I treasured A Wrinkle in Time, but I also enjoyed her realistic novels about smart, brooding teenage misfits.  I identified with intense upper-class heroines like Camilla of Camilla, the dweller of a New York City apartment house which has a doorman, a girl excruciatingly embarrassed by her mother's flirtations who luckily meets her soulmate, a handsome teenage boy who takes her on ferry trips.  "We were very tired, we were very merry/We had gone back and forth all night on the ferry."  Camilla introduced me to Edna St. Vincent Millay’s poetry.  Perhaps Camilla and her boyfriend were an early version of Bella and Edward.

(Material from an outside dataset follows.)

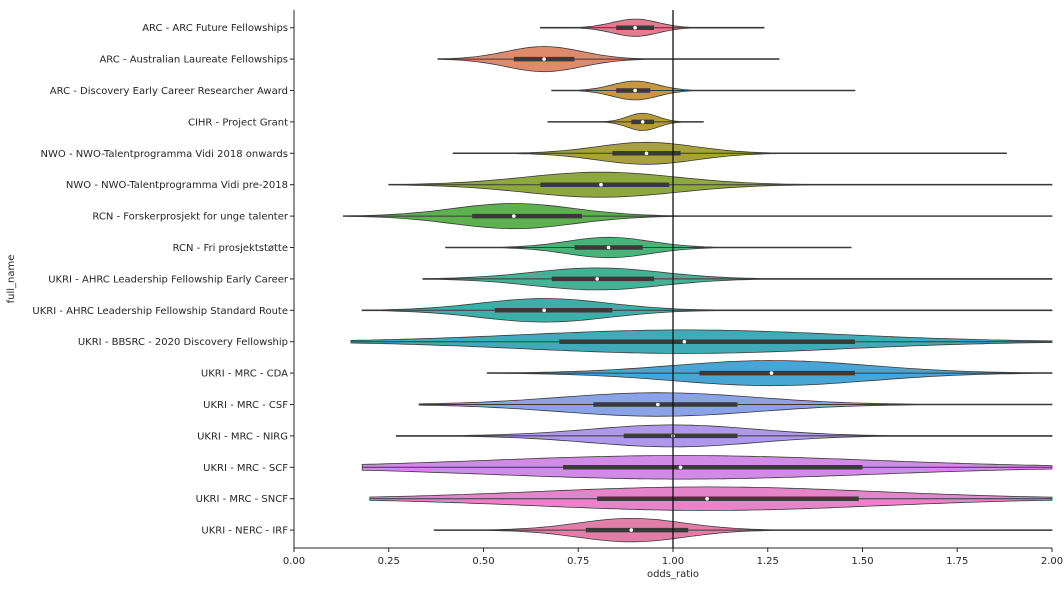 The image size is (1064, 592). I want to click on x-tick-label: 0.00, so click(294, 562).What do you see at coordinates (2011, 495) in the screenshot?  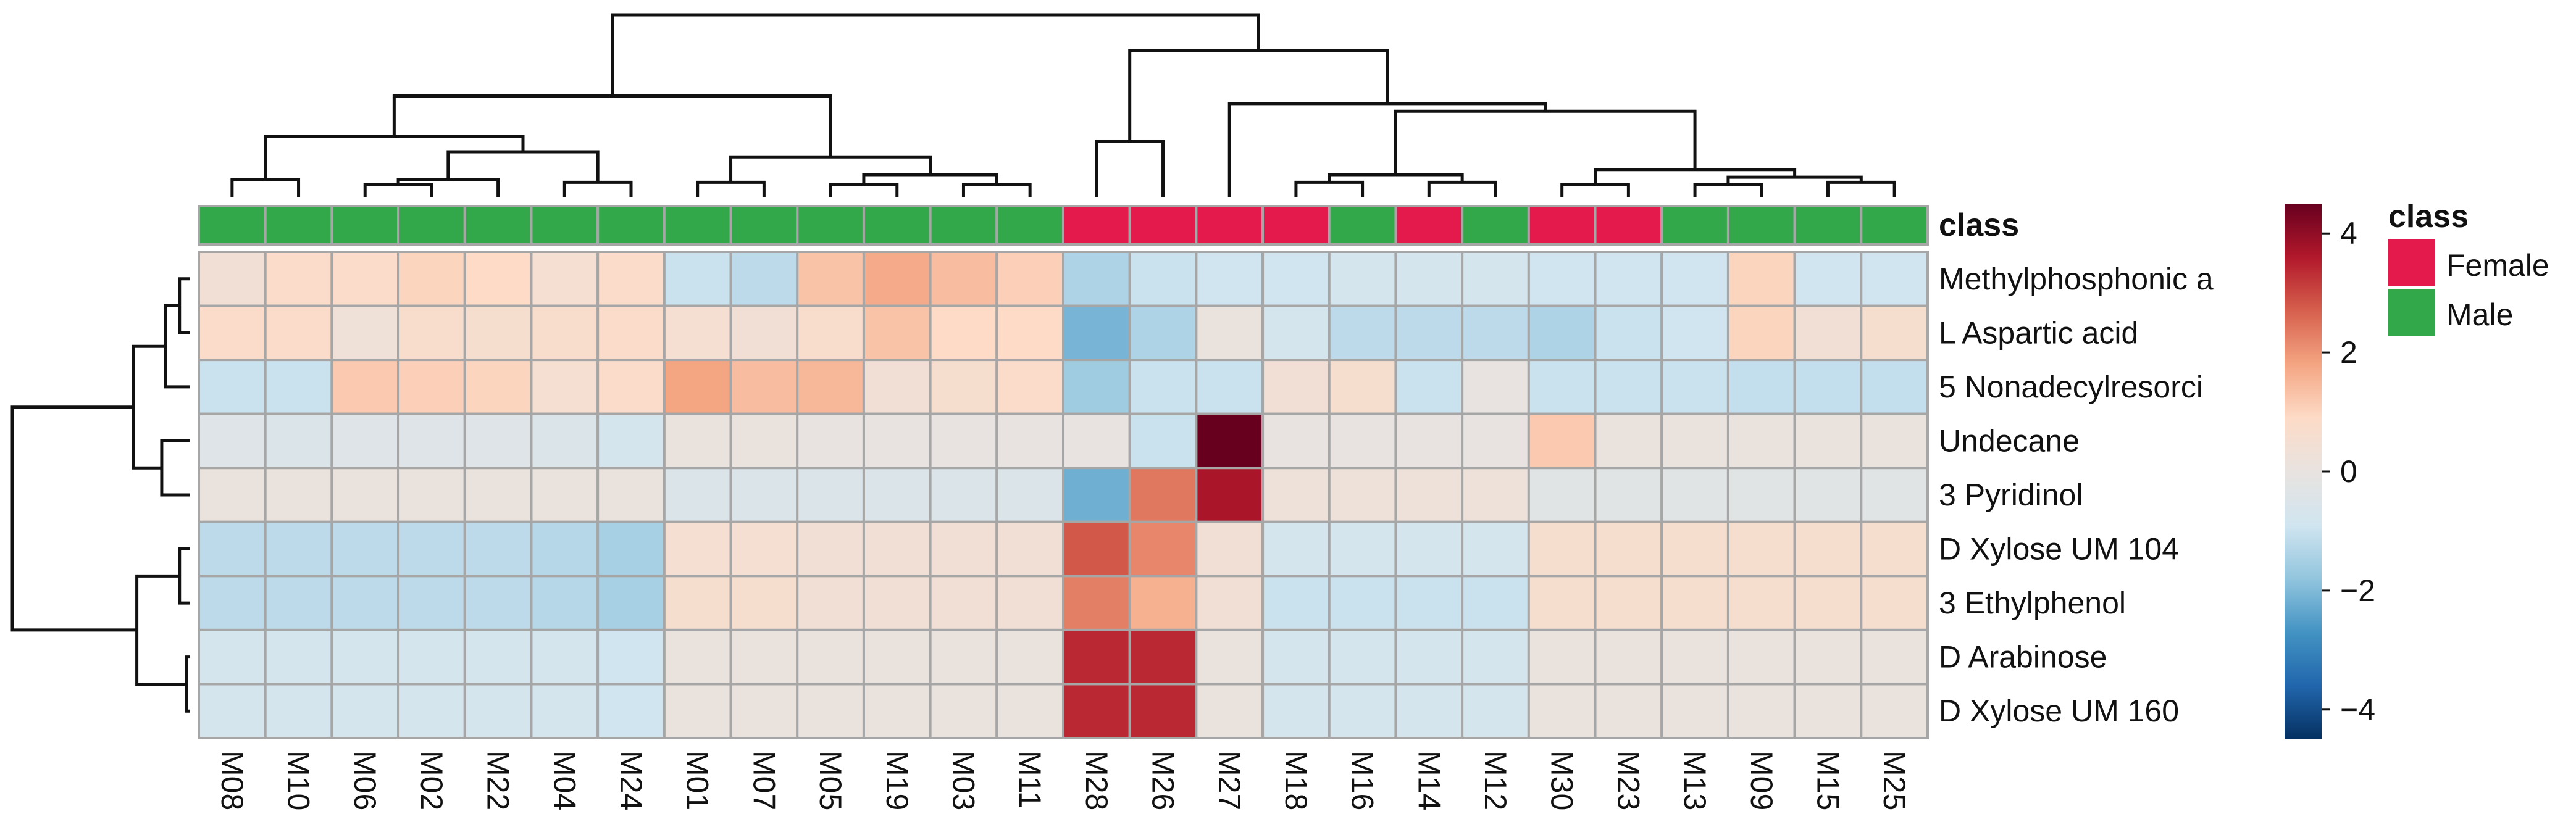 I see `row-label: 3 Pyridinol` at bounding box center [2011, 495].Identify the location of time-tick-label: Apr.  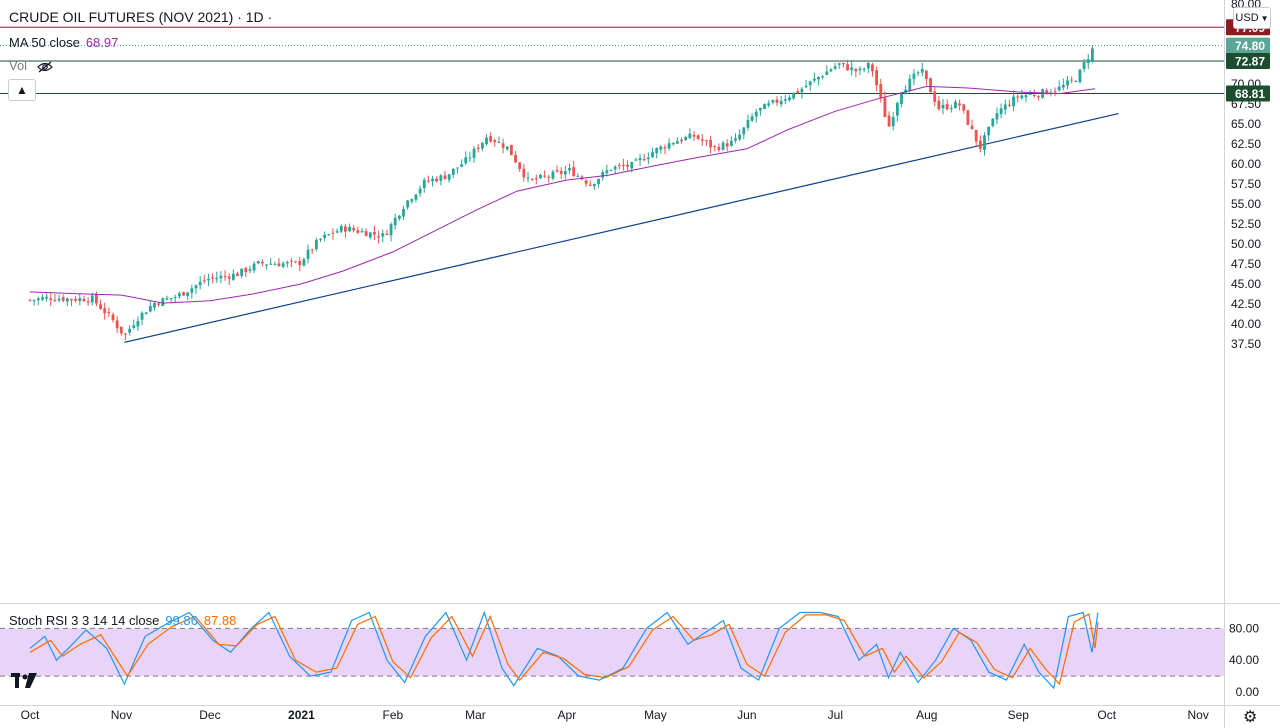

My identification with L’Engles thoughtful, politically green & liberal upper-class characters convinced me that I belonged not to the middle-middle but the upper and catapulted me (eek!) into a marriage to the upper.
Books.  They’ll do that to ya.
At the book sale I recently found a copy of A Live Coal in the Sea, an adult novel which is a 1996 sequel to Camilla.  The cover flap describes it as: “a gripping account of a family’s struggles with loyalty, faith, commitment, and identity.  Its central character is the noted astronomer Dr. Camilla Dickinson, who is married to Macarios Xanthakos (whose father is an Episcopal bishop)...”
I must admit I’ve never done well with L’Engle’s adult fiction--somehow the style has never matched the structure and ideas as adeptly as in her children’s fiction--but I am looking forward to reading it.
I considered rereading Camilla, but I read a few pages at Amazon and thought better of it.